The intent behind efforts to strengthen local food systems is to minimize leakage and thus strengthen the local economy (Vitiello and Wolf-Powers Citation2014). For example, at locally owned food co-ops, ‘communities benefit from the multiplier effect when co-op members spend money on local products and keep them in the community’ (Katchova and Woods Citation2013, p. 232). Others have explored these impacts at farmers’ markets and other food retail stores (Pearson et al. Citation2011, Sadler et al. Citation2013). The long-term net effect of such efforts – to reinforce the strength of local food economies, in particular via prescription programs at small-scale sites – include spillover effects by way of people spending more money at other nearby businesses (Kneafsey et al. Citation2013).

Study context

Our study took place in the city of Flint, Michigan, and its surrounding suburbs. Flint has long been in decline due to a combination of anti-urban state government policies predisposing the city to stagnation (Sadler and Highsmith Citation2016), institutionally supported local segregation strategies that later provoked massive white flight (Highsmith and Erickson Citation2015), and economic change resulting in the departure of tens of thousands of industrial jobs (Highsmith Citation2014). Taken together, these factors led to more than half of the city’s population leaving from 1970 to 2020. The remaining population is characterized by extremely high poverty living in poor quality, older homes. The city is also majority African American, with most of the remainder being white. More recently, a lead-in-water crisis resulted from a short-sighted state government decision to undemocratically change the city’s water source in 2014, provoking further population abandonment and increasing already-high rates of government mistrust (Hanna-Attisha et al. Citation2016).

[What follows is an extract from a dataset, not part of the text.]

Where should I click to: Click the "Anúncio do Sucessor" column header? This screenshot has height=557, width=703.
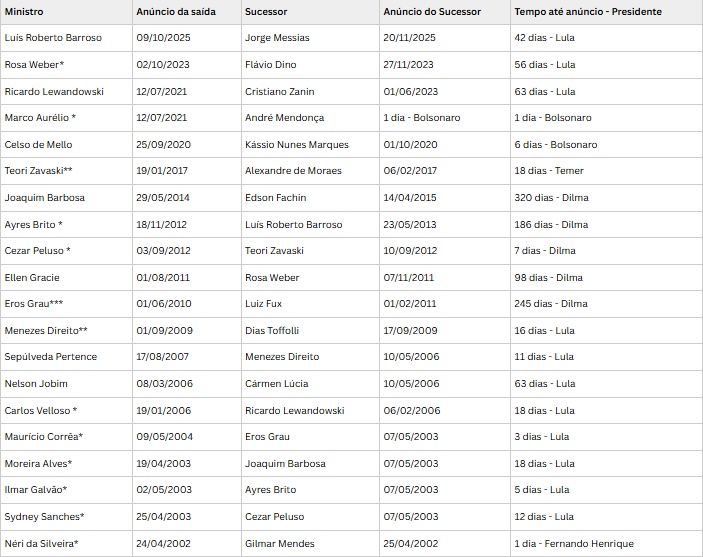tap(431, 11)
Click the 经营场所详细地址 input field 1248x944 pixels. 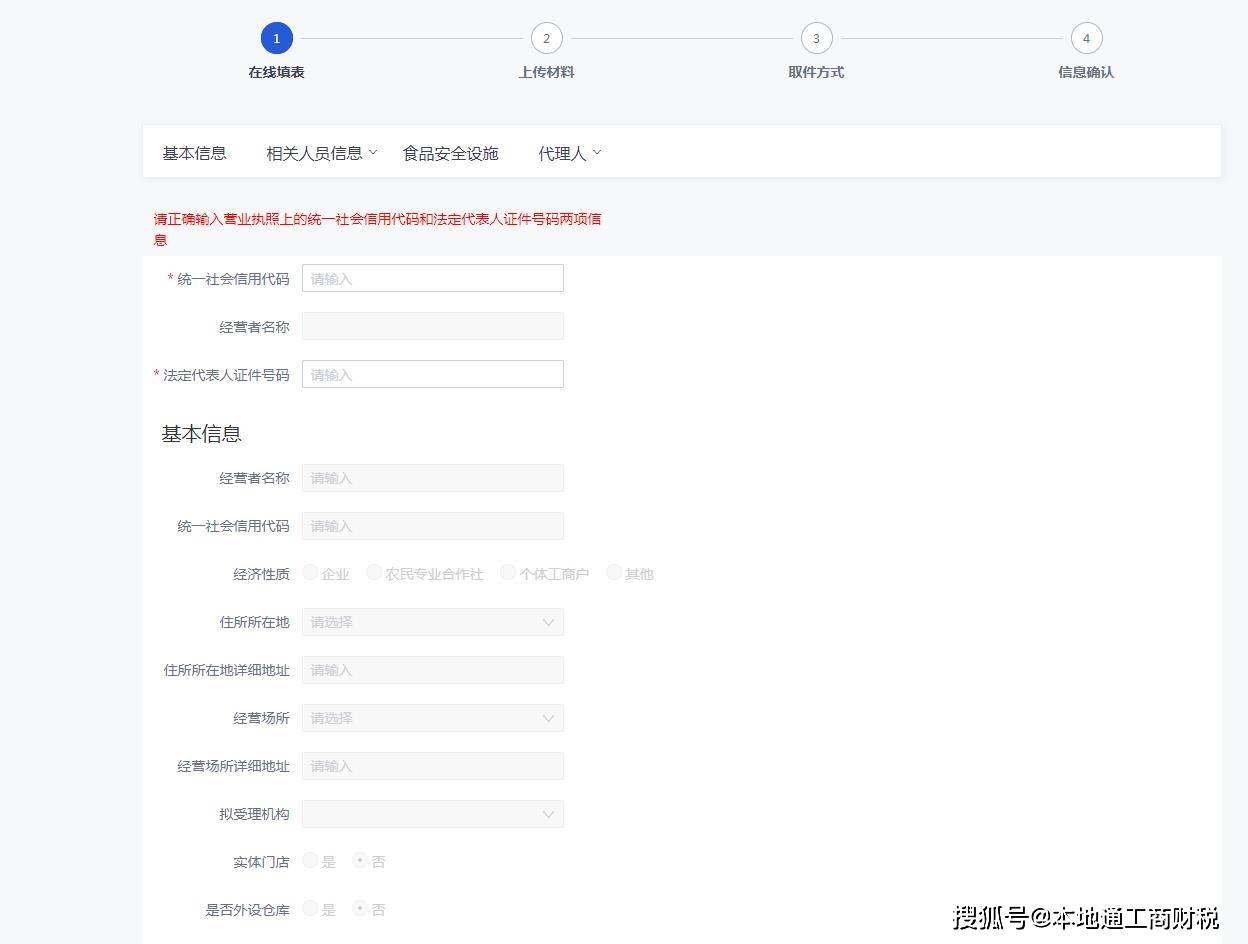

Approximately 60% of youth in Flint live in poverty, and few full-service grocery stores operate within the city limits (Sadler Citation2016, Sadler et al. Citation2019). As expected from the literature above, many children here experience the double-burden of insufficient intake of nutrient-dense foods coupled with a high intake of poor-quality, calorie-dense foods (Saxe-Custack et al. Citation2019a, Citation2019). Stores in low-income neighborhoods in Flint tend to offer lower-quality foods with fewer fresh, healthy food options than higher-income neighborhoods (Saxe-Custack et al. Citation2018, Citation2019b, Shaver et al. Citation2018). Furthermore, the early stages of the COVID-19 pandemic had a particularly strong impact in Flint’s Genesee County (Wojciechowski et al. Citation2022, Sadler et al. Citation2022), with a spatial and racial disparity in the city and among African American residents. Nutrition was also negatively impacted (Saxe-Custack et al. Citation2022). Even in ordinary times – with constrained wealth and many families living in poverty and/or being under- or un-employed – Flint faces remarkable health challenges. The pandemic only compounded these ordinary times, with results that included more hungry children and increased food insecurity (Kim and Groden Citation2022).

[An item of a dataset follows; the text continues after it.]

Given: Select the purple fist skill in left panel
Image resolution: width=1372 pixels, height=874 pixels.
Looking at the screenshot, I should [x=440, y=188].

The fruit and vegetable prescription program

Owing to broader issues related to nutrition and poverty, the Hurley Children’s Center Pediatric Fruit and Vegetable Prescription Program (prescription program) was serendipitously being planned even before the city’s lead-in-water disaster; it has since taken on added importance in the wake of the water crisis. The Hurley Children’s Center opened at the Flint Farmers’ Market in 2015 and debuted its prescription program in February 2016. It was the first of its kind in Michigan, with patients receiving either a voucher to the market or a basket of fresh produce at each doctor’s visit. All children received these prescriptions, irrespective of income or health status. After several program iterations responding to parental and provider feedback, the prescription program is now a $15 fresh produce prescription. This prescription is distributed to every pediatric patient at each office visit and may be redeemed for fresh produce at the Flint Farmers’ Market or Flint Fresh Mobile Market and Food Hub. Initial results indicated that the prescription program improved caregiver perceptions of children’s dietary habits and overall food security (Saxe-Custack et al. Citation2018); these results were measured and confirmed when the program was expanded to a second clinic (Saxe-Custack et al. Citation2019, Citation2021).

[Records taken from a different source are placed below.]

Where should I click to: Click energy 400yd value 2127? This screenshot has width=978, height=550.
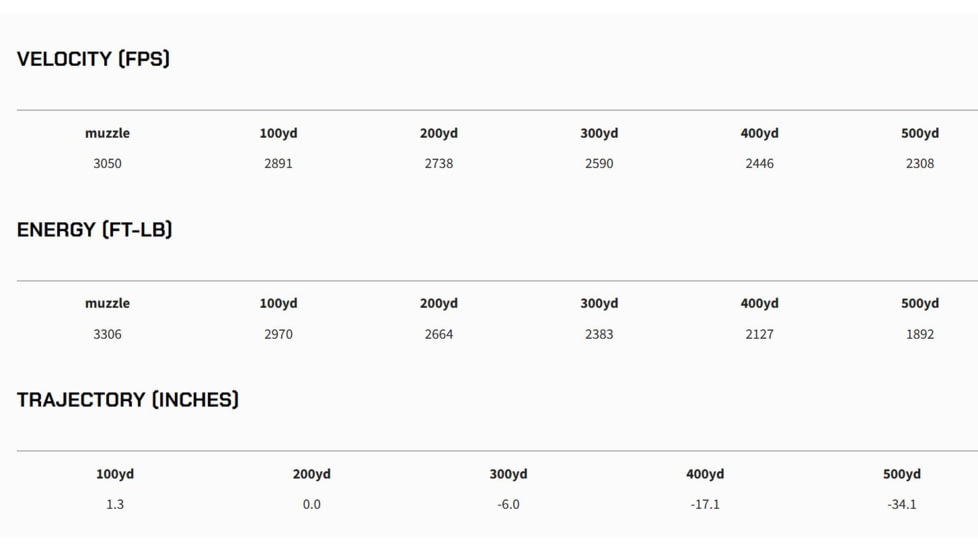coord(759,334)
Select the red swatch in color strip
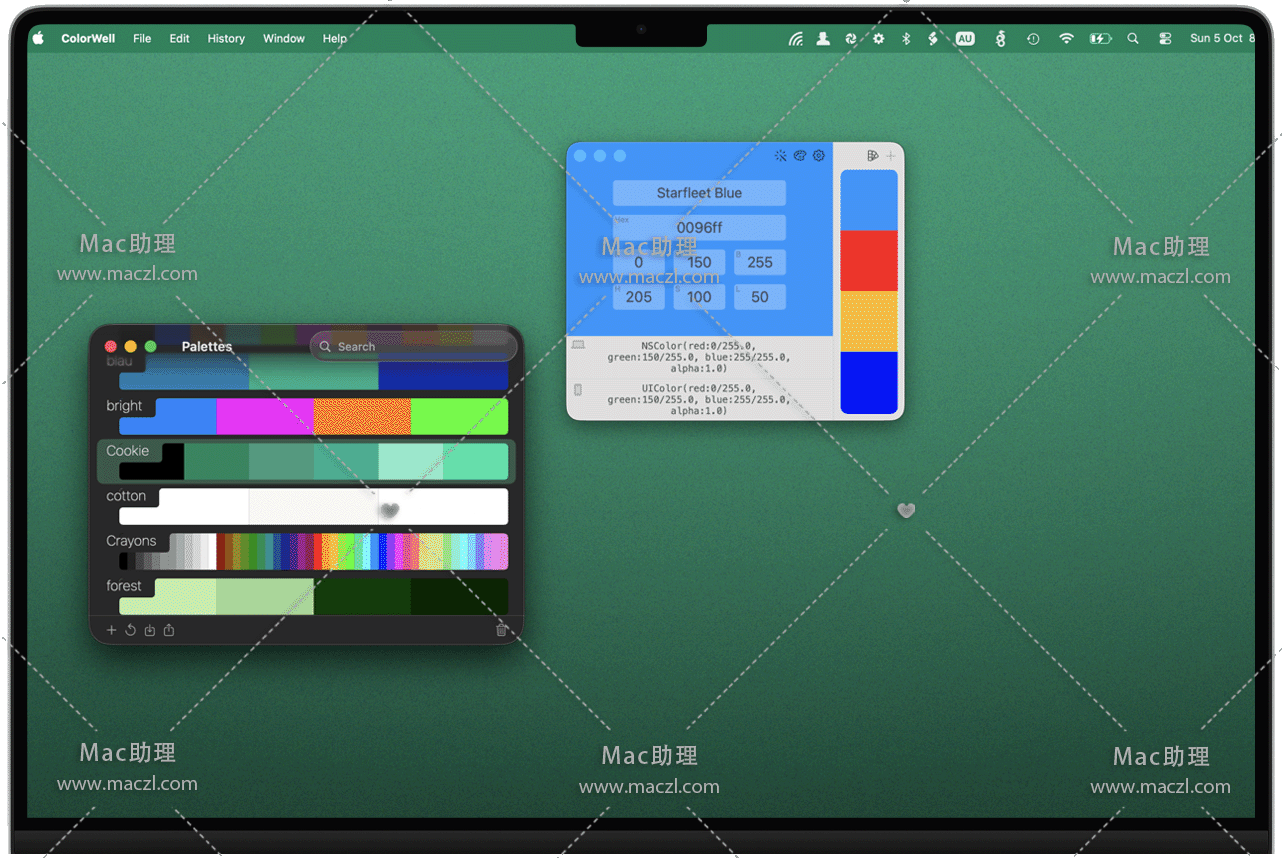Viewport: 1282px width, 858px height. click(x=869, y=261)
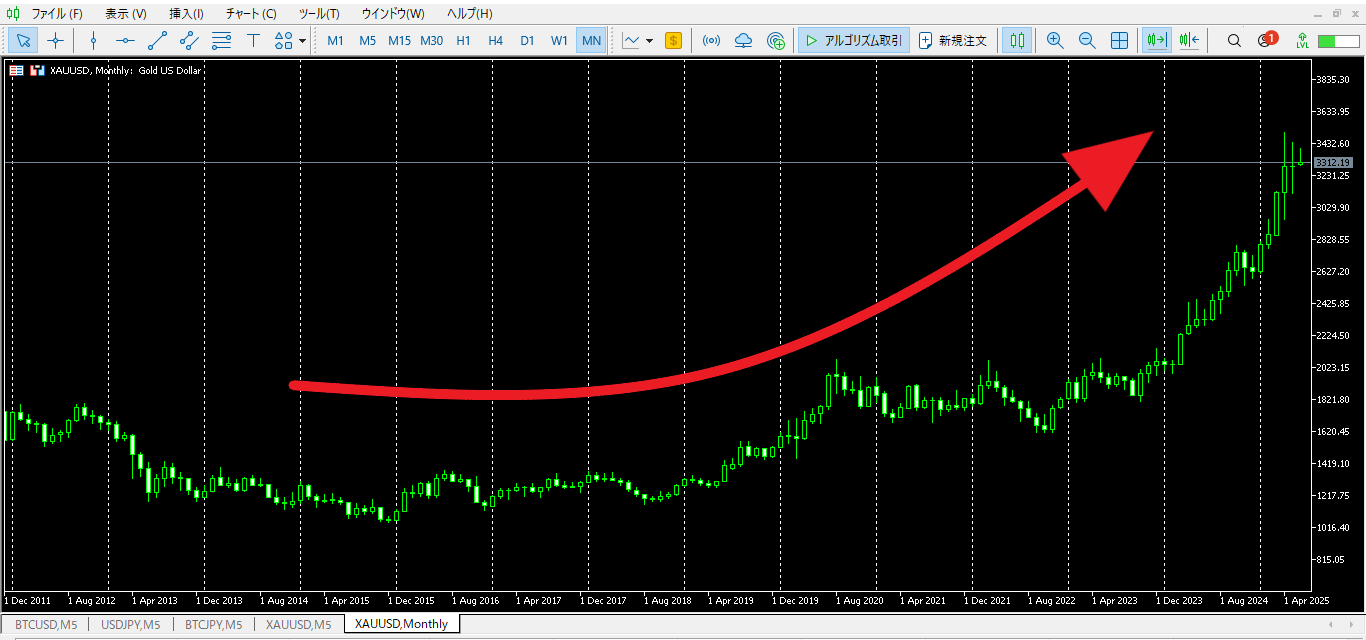Switch to the BTCUSD,M5 chart tab

tap(46, 625)
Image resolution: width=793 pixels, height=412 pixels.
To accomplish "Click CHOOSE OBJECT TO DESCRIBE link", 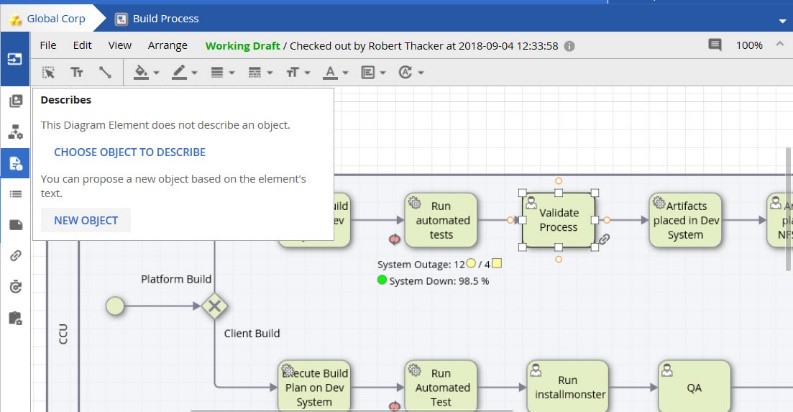I will click(x=130, y=152).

The prescriptions themselves are created by each clinic’s electronic medical record system, which also tracks monthly distribution rates. Redemption is monitored in partnership with the farmers’ market and food hub, with vendors collecting paper prescriptions and turning them into management for payment. Data from these vendors are then entered into a database for tracking purposes.

Study objectives

The objectives of this study are not only to illustrate a method for calculating the distance to actual and nearest grocery stores among a population of caregiver-child dyads participating in the prescription program but also highlight the potential benefits of shopping at a new (for many more proximate) cooperative grocery store (‘co-op’). The intent behind this work is to provide the evidence base for potentially expanding the prescription program to this co-op, thus providing dyads with a more proximate high-quality food retail source and strengthening the local food economy by increasing local food shopping.

Methods

Survey collection

The current study includes a series of exploratory spatial network analyses to determine the distance to stores where participants in a previous study of prescription program effectiveness reported shopping, their ‘actual’ nearest stores, and a soon-to-be completed food co-op. Our study included a consecutive sample of 691 caregiver-child dyads across three large pediatric clinics in Flint that offered the pediatric prescription program (170 at Clinic 1, 202 at Clinic 2, and 310 at Clinic 3).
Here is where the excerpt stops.